“Life is as simple as these three questions: What do I want? Why do I want it? And, how will I achieve it?”―
So you had a great brain-storming session!
The team pulled together and came up with some great ideas and potential actionable items.
Do you have enough resources that you can fund all the ideas? Do you have enough time that you can focus on all at the same time?
Do you feel that all the ideas can be ranked at equal or few of them would be more impactful as compared to others?
Going further deep down you may realize that few might need less resources but can bring much higher returns while others might consume more time and energy but chances of success may be lower !
The risk-reward ratio for each of the ideas may be different!
“Things which matter most must never be at the mercy of things which matter least.”
And it not only happens at a manager/leader level but it also keeps happening in every individual’s life everyday – we’ve too many things to do and have too little time to focus on everything.
People at every level face this problem all the time?
There is a similar phenomenon that’s known as Overchoice?
Overchoice or choice overload is a cognitive impairment in which people have a difficult time making a decision when faced with many options.
The phenomenon of over choice occurs when many equivalent choices are available.
Making a decision becomes overwhelming due to the many potential outcomes and risks that may result from making the wrong choice.
And no organization or individual has endless resources or endless time to simultaneously focus on all the options – prioritization becomes important.
But to make a choice from many approximately equally good options is mentally draining because each option must be weighed against alternatives to select the best one.
But sometimes we’re not left with no choice , we have to zero down one or limited number of options from many.
“It is not a daily increase, but a daily decrease. Hack away at the inessentials.”
Here’s a very simple model that can help you to achieve this goal, a model that is very simple to come out of complex choices.
ICE Scoring Model & How To Use It ?
Popularized by Sean Ellis, this model helps you to prioritize options, features, initiatives or action items.
There are 3 variables to the ICE framework:
In this framework, each of the options is weighed on these 3 parameters.

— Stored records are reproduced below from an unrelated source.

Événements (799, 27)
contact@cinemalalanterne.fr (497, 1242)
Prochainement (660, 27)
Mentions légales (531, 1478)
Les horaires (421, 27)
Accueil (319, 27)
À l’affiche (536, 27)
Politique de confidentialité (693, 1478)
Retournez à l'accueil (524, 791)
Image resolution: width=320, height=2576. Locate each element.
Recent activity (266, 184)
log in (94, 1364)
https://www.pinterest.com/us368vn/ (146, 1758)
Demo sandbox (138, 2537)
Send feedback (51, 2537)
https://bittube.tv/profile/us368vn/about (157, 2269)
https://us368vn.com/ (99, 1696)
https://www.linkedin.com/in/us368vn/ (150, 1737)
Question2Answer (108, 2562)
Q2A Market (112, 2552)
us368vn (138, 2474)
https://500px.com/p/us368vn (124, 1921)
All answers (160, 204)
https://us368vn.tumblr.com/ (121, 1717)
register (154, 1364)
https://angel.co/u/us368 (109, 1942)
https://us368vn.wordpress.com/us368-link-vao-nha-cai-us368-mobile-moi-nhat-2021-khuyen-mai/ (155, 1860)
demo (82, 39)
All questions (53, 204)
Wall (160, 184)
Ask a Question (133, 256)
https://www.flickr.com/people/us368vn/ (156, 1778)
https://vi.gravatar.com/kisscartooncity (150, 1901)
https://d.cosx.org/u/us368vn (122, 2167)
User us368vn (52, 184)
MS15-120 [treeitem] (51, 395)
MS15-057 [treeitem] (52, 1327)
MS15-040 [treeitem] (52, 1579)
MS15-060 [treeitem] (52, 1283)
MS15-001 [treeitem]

You write down all the options and try to score each of these terms for every option on a scale of 1-10, with ten being the highest.
How impactful it would be for your business or your own personal growth -likely potential gain from the option if it succeeds.
What is the confidence level of yours or yours team whether this would succeed or not
The degree of complexity involved!
Whether you or your team/organization has enough resources, funds, time and talent to undertake this task to make it successful?
Or if it is going to very highly impactful, are you ready to hire talent, borrow money or ready to shed some other project to devote time to this option?
Once you’ve ranked all the available options/choices/projects on ICE Framework , you can easily make a winning choice based on final scoring of each option/action-item.
And if you wish you can test the final winning option in context of Cobra Effect to make it more formidable.
Who Can Use It?
ICE Scoring is best used for relative prioritization-if you are considering a few contenders (ideas/projects/action-items/features), it’s a great way to pick a winner.
With the help of this model,leaders can prioritize the important projects in their organizations, managers can decide the funding amount (funding = time/resources/money) for various projects and which of the projects need to be dropped, product-managers can decide which features should be added and brand-managers can decide on the key-marketing campaigns.
It can also help you on individual level – you can choose the most critical items which need your time, where you need to spend money and especially what to ignore.
Precautions & A Likely Pitfall:
A major pitfall of ICE Scoring is that very few people in a team will have enough information to accurately predict all 3 elements of the equation.
Another pitfall is that people who have suggested a particular option may rate it higher on I & C parameters because desires dictate priorities, priorities shape the choices, and choices determine the actions.
You would come across few more critical issues once you start working with this model but if you’re serious , you would become master of it after sometime.